L’artwork si intitola “Garbage Tail”, ed è una continuazione della loro serie “Garb-age” che si pone come obiettivo quello di sensibilizzare lo spettatore su un tema molto delicato come l’inquinamento.
“Garbage Tail” è interamente realizzata in acrilico e pennello con una resa volutamente realistica capace di catturare lo sguardo e allo stesso tempo lanciare un messaggio molto chiaro.
Il tema di quest’anno era infatti: “Gli uomini e il Mar dei Caraibi”.
Il messaggio dell’opera
Un rapporto quello tra l’uomo e il mare sempre più complesso e quest’opera ci ricorda gli studi scientifici che indicano che entro il 2050 gli oceani avranno più rifiuti che pesci, se non invertiamo la rotta.

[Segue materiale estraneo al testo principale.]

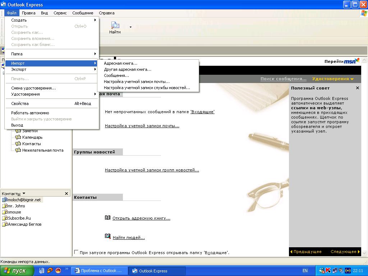Viewport: 368px width, 276px height.
Task: Click the EN language indicator in taskbar
Action: click(305, 271)
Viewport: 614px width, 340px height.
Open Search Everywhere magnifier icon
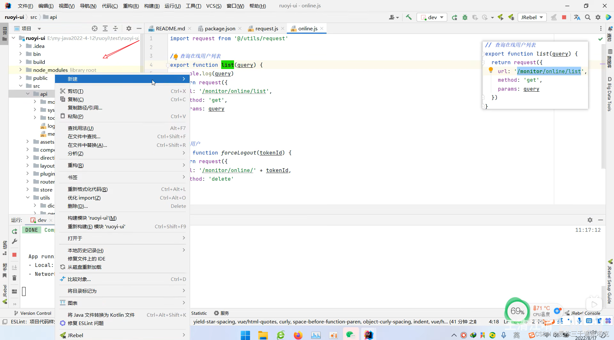click(587, 17)
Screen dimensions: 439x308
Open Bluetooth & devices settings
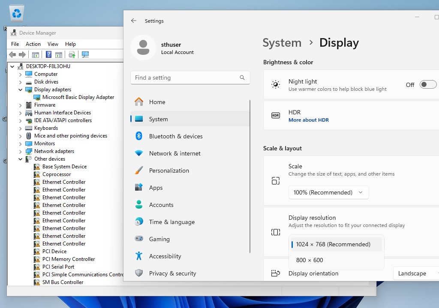(x=176, y=136)
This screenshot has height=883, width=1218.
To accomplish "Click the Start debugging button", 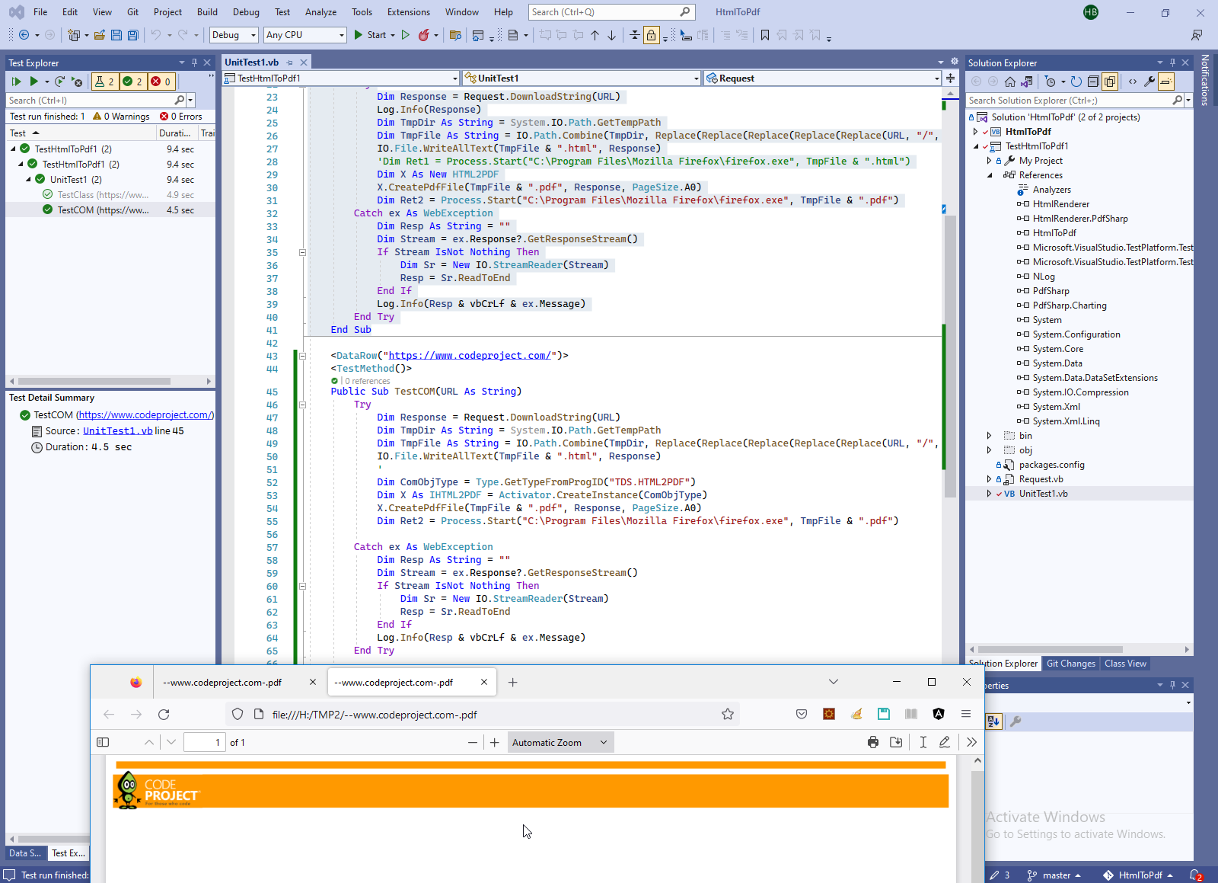I will coord(370,35).
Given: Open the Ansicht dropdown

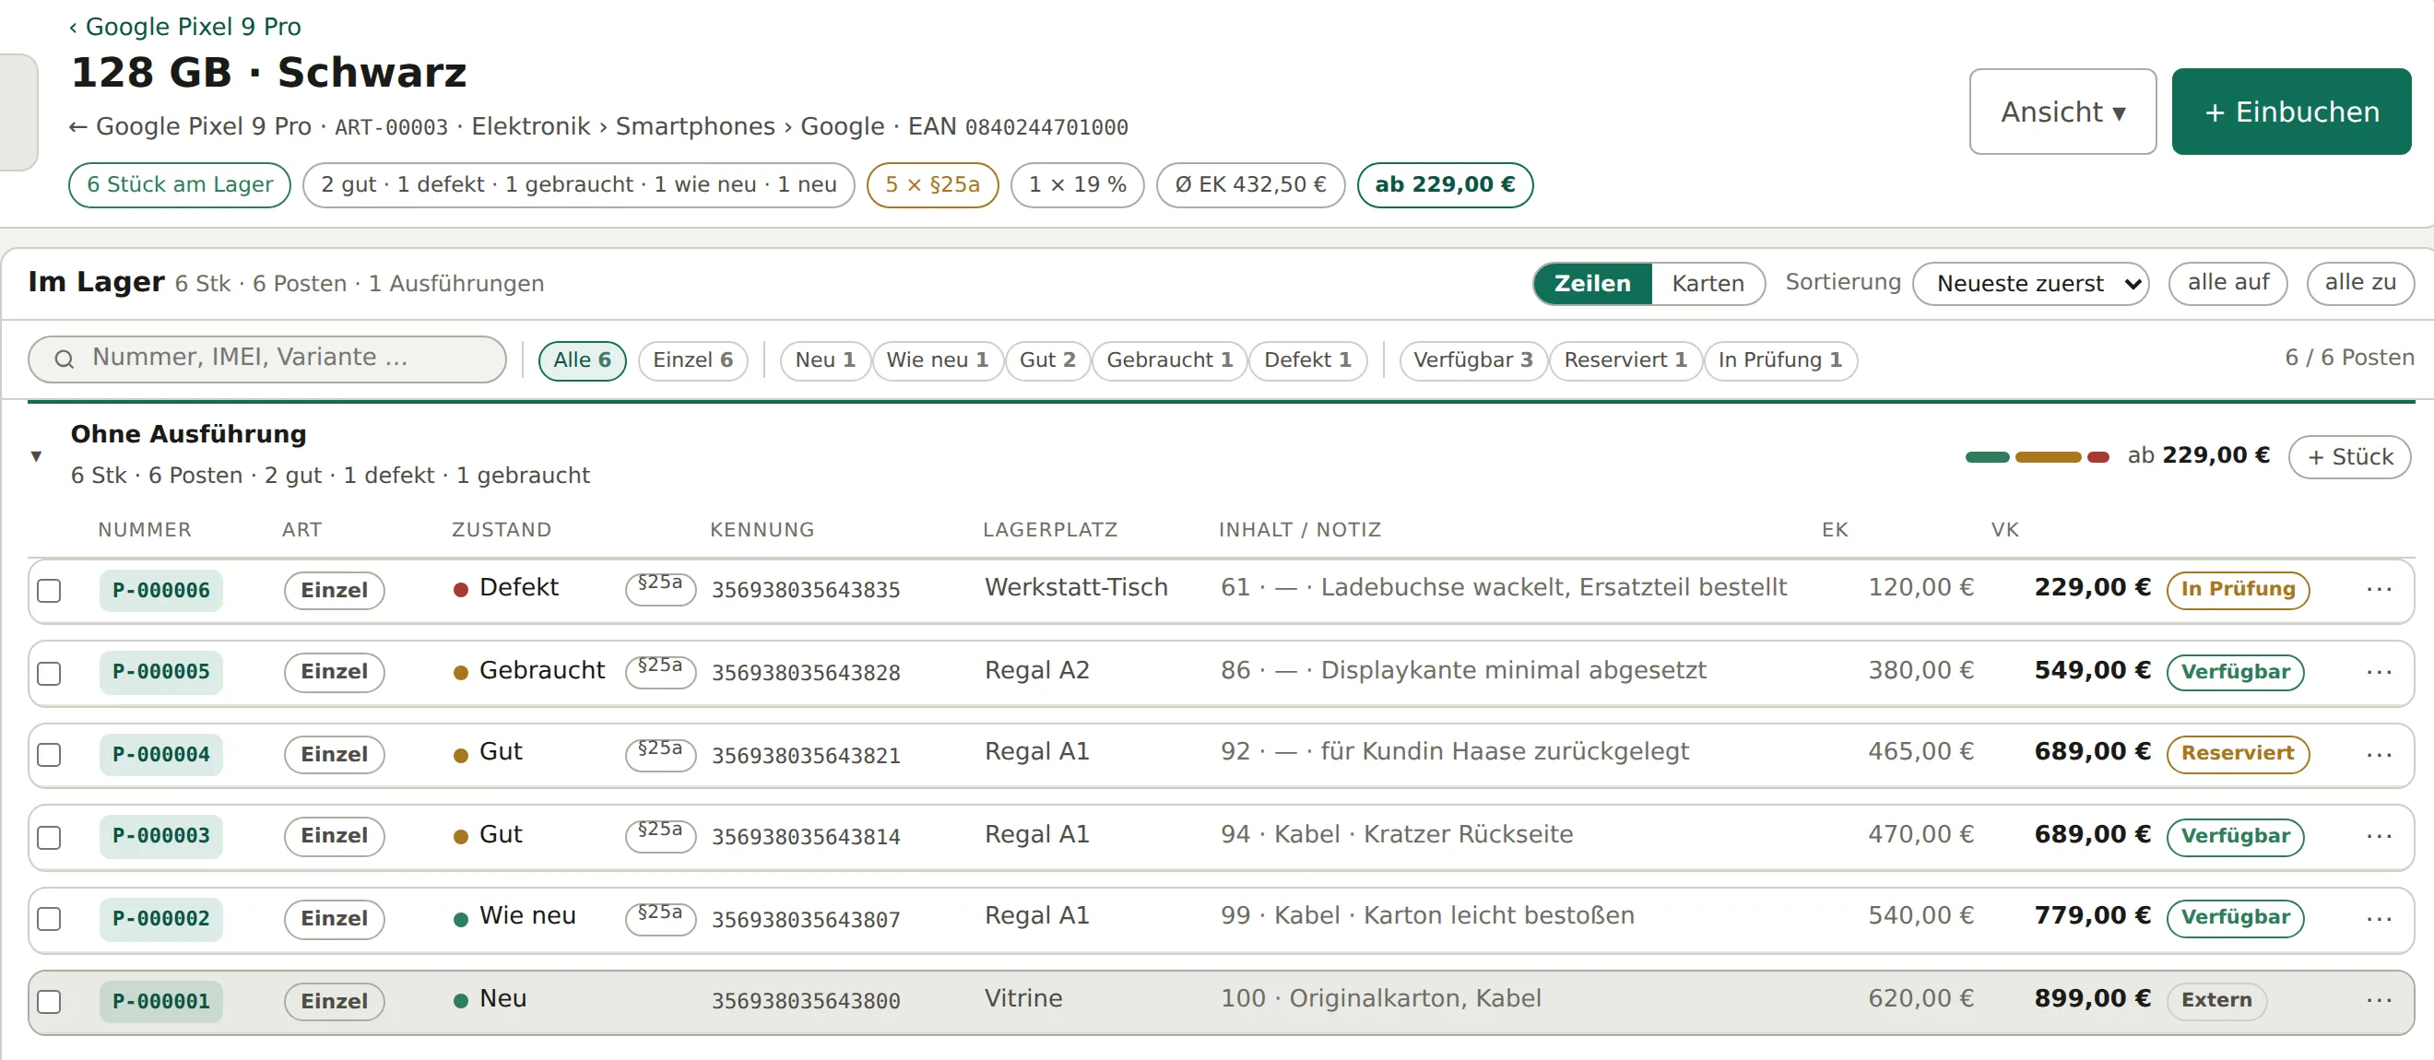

E a pagare il prezzo più alto saranno tutte quelle specie bellissime, che tutti noi ammiriamo ma che a causa delle microplastiche, dell’inquinamento in generale, rischiano di sparire nel nulla.
L’artwork “Garbage Tail” realizzato dal duo francese vuole appunto accentuare e parlare di questo aspetto.
Come la punta di un iceberg, la coda della balena è l’unica parte visibile dell’animale, a simboleggiare il problema dell’inquinamento e quanto sia ormai evidente. La coda è avvolta da un sacco della spazzatura, rendendo l’opera ancora più provocatoria. Perché se la presenza della plastica è nota a tutti, buona parte di essa rimane invisibile sotto forma di particelle microscopiche nell’acqua ma altrettanto pericolosa.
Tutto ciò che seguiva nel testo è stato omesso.